**Records:**
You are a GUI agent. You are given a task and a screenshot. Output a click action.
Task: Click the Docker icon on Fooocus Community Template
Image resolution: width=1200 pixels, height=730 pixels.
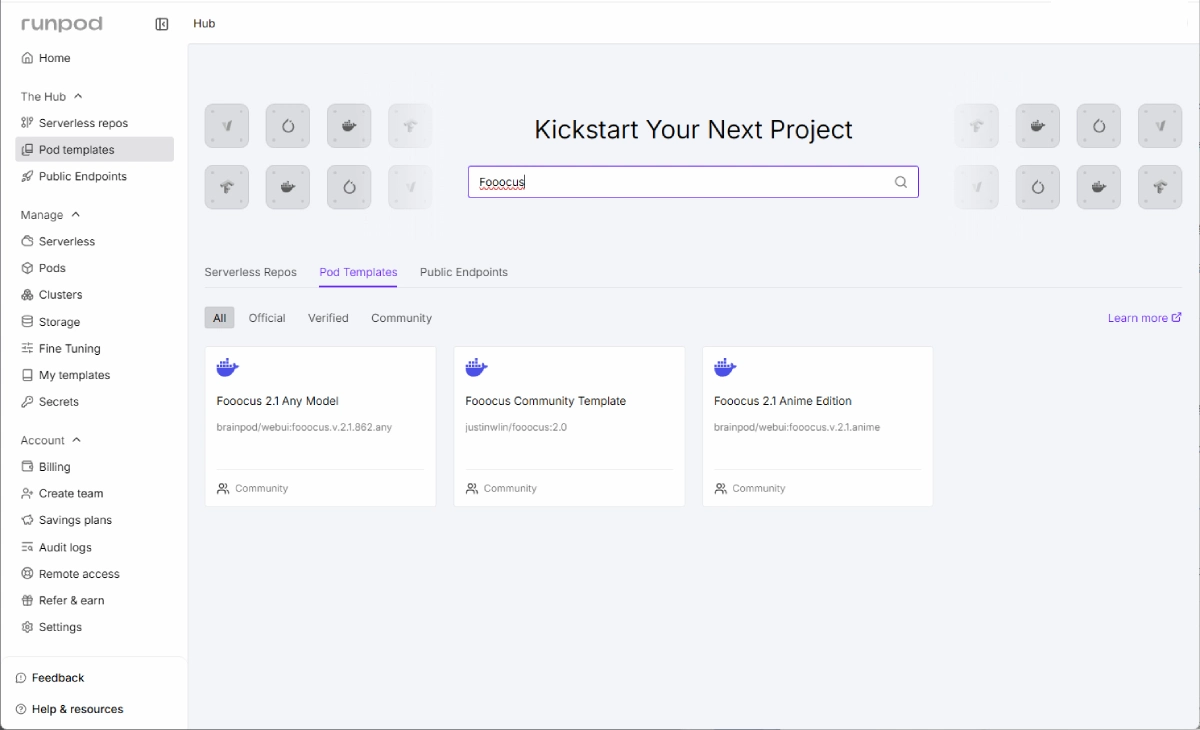477,368
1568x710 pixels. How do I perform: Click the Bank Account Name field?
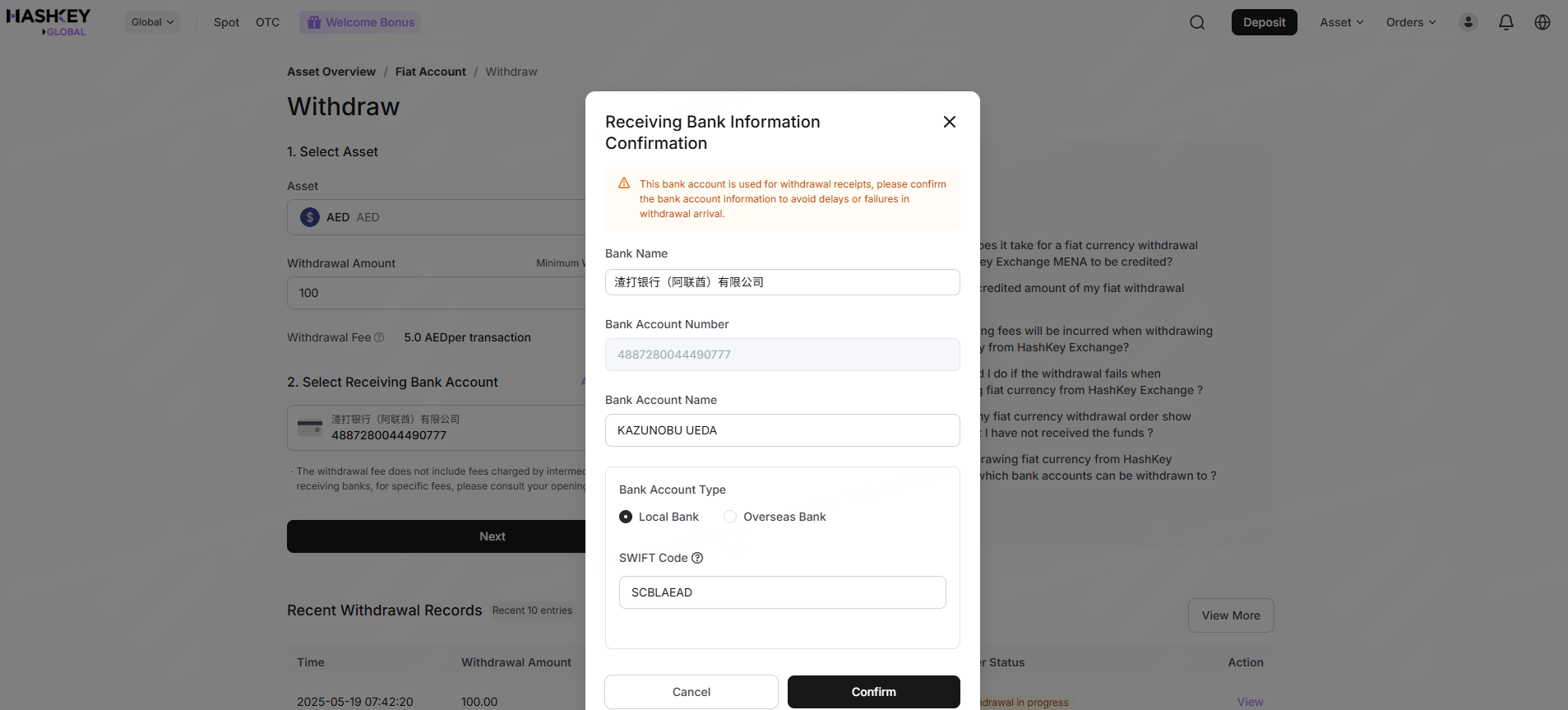click(x=782, y=430)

**Your objective:** None of the pictures belongs in the answer, but all the entries must be repeated exactly.

**Answer for this exercise:**
You are a GUI agent. You are given a task and a screenshot. Output a click action.
Task: Click the Docker icon on Fooocus Community Template
Image resolution: width=1200 pixels, height=730 pixels.
477,368
1568x710 pixels. How do I perform: Click the Bank Account Name field?
click(x=782, y=430)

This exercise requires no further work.